• _Description of the task_:
Copy out every line of the items below that contains the word "This". Case counts.

• _Rows_:
**********

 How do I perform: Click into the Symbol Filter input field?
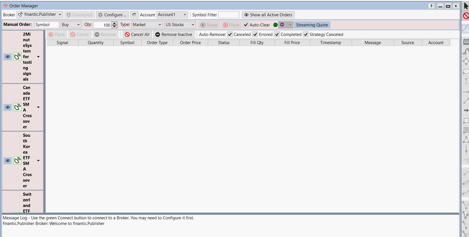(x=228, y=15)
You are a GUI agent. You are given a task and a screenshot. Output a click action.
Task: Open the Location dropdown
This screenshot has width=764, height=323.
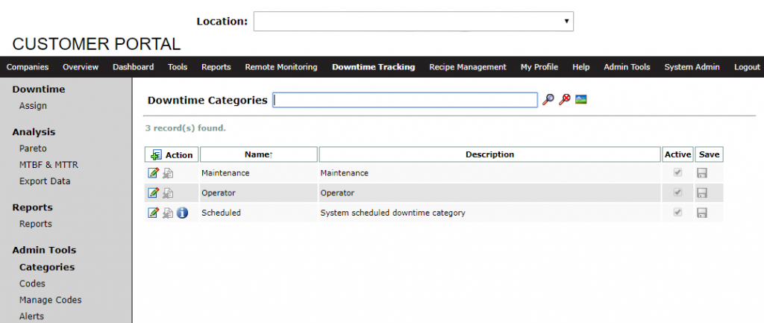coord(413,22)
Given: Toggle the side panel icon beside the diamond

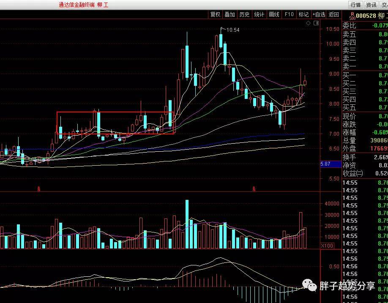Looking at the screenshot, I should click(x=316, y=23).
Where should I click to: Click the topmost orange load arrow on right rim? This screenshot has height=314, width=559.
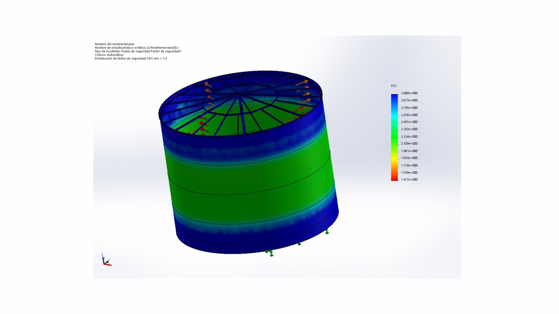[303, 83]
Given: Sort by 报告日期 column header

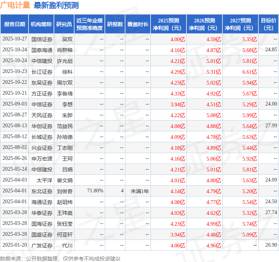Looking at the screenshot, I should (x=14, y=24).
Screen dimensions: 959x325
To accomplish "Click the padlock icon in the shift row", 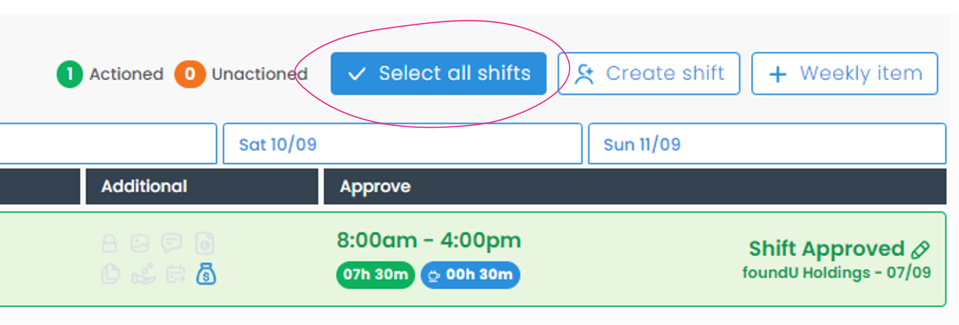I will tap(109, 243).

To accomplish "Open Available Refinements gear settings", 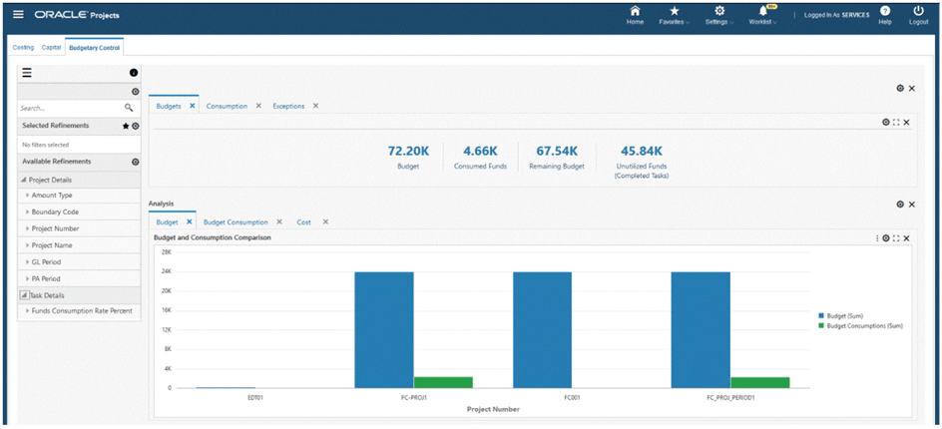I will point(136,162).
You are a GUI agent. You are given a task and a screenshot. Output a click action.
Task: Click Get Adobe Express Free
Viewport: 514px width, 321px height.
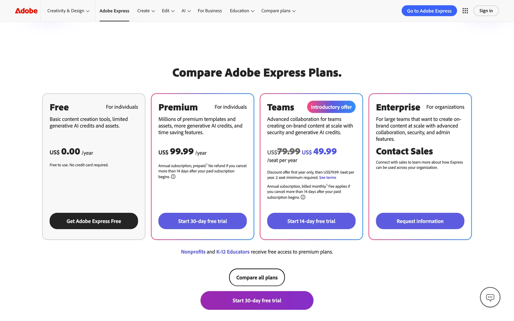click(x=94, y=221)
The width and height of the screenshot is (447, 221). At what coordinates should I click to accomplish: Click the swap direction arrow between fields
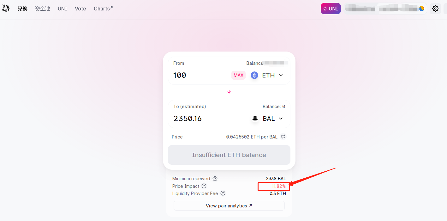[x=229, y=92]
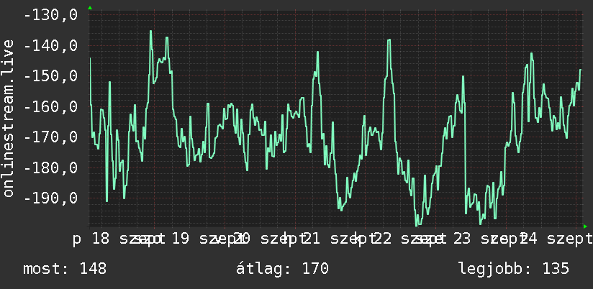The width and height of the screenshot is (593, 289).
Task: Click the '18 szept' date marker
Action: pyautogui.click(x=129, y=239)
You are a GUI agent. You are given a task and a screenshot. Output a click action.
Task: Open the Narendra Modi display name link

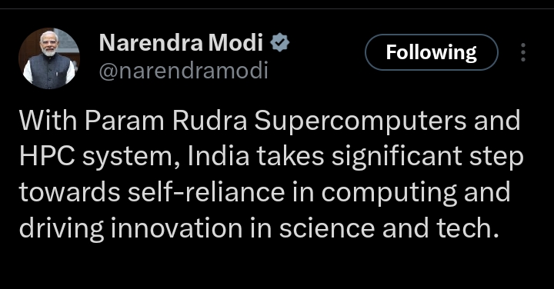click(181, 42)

**********

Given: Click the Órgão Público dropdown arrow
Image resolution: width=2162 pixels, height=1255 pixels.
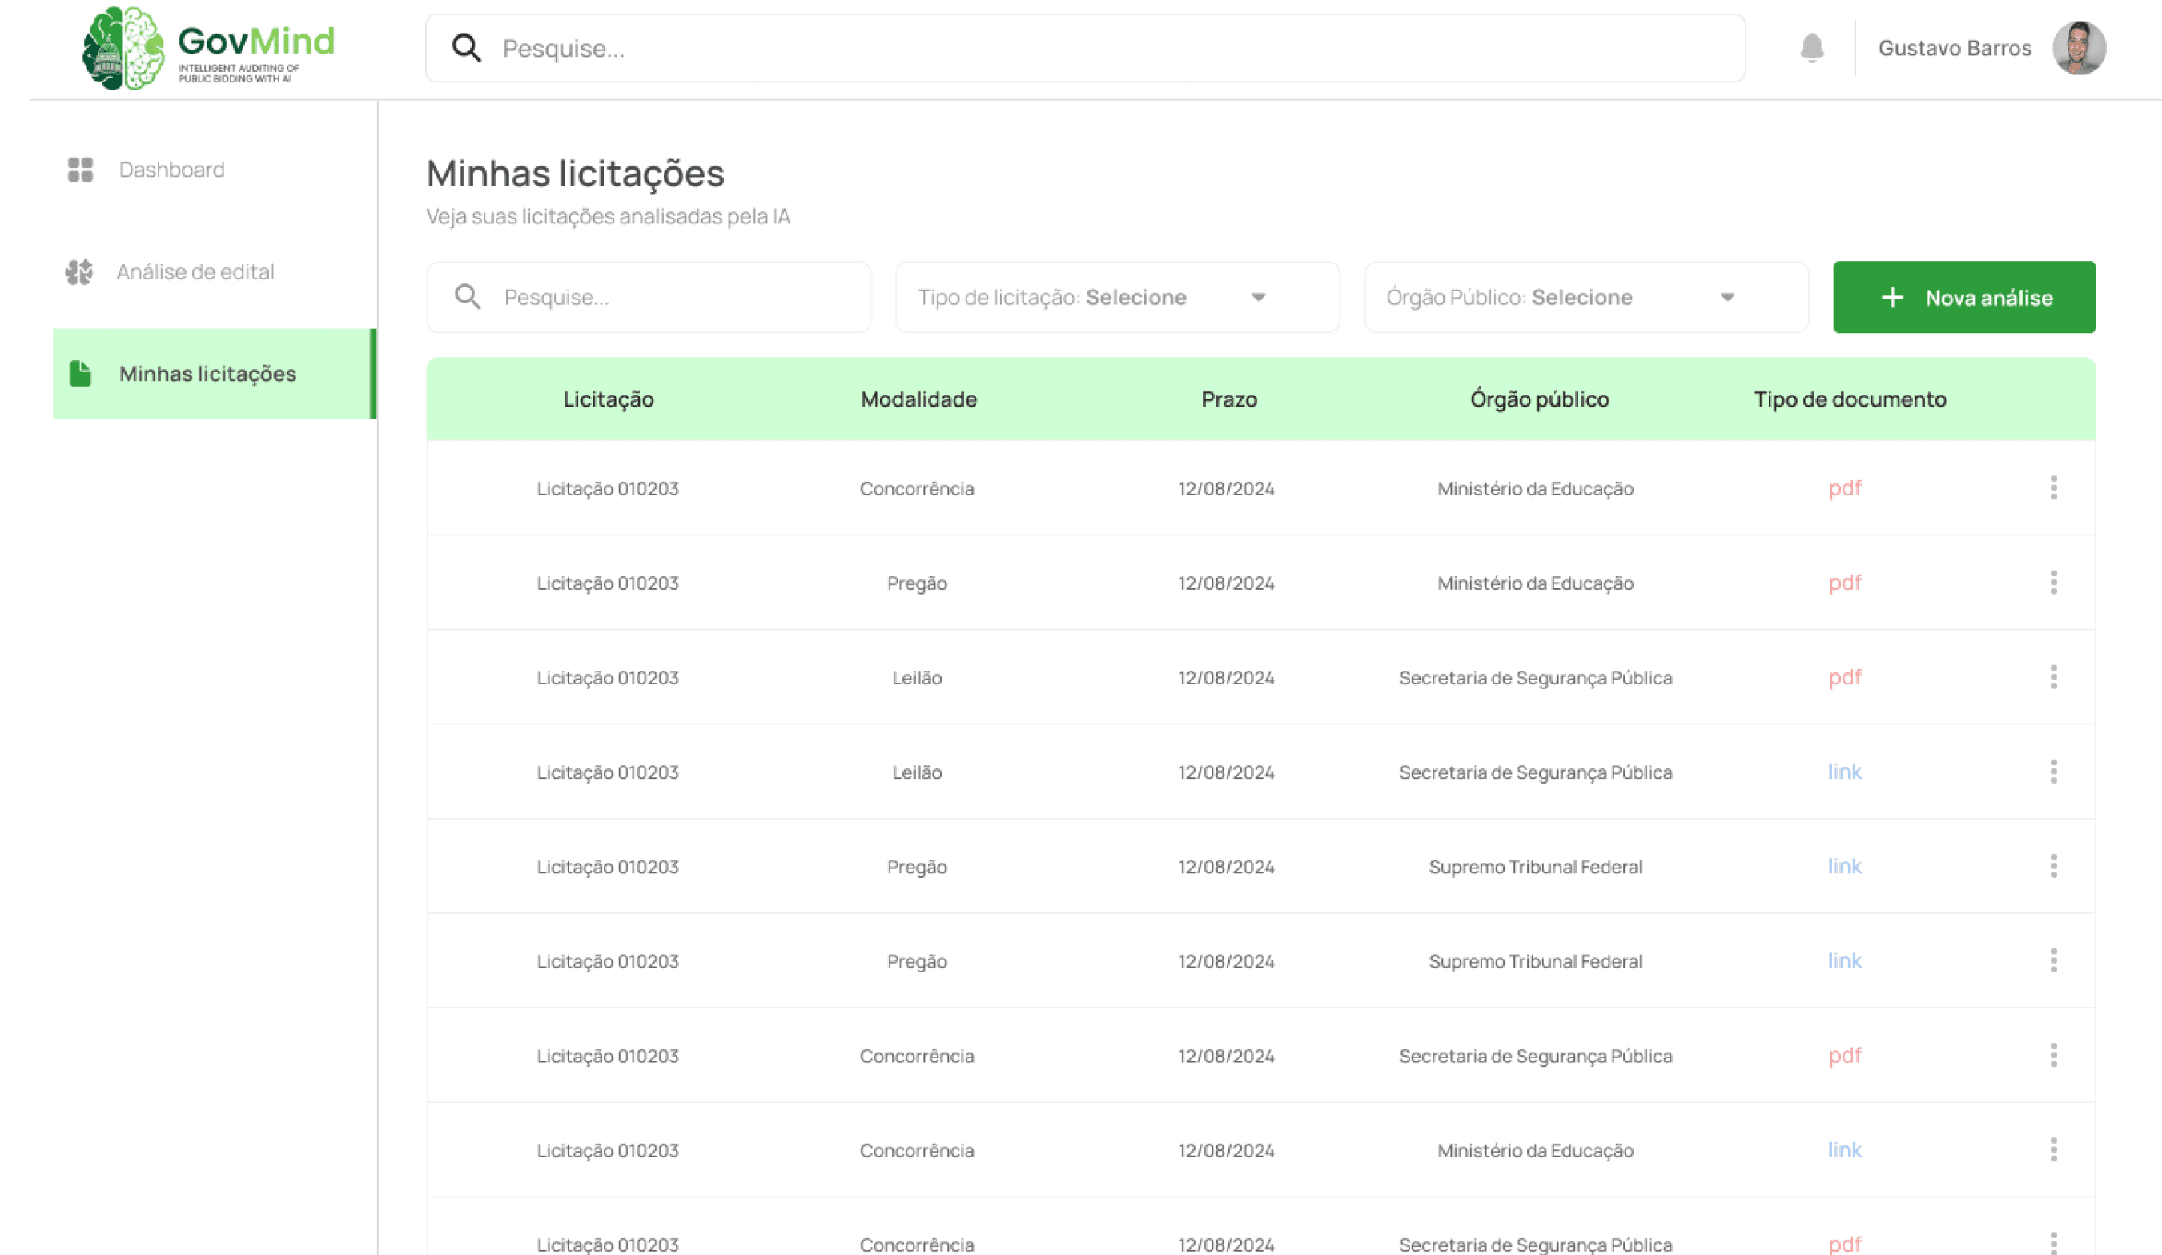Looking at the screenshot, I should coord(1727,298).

**********

• _Solution_:
This screenshot has width=764, height=323.
Where should I click to: Click the topmost orange load arrow on right rim? This screenshot has height=314, width=559.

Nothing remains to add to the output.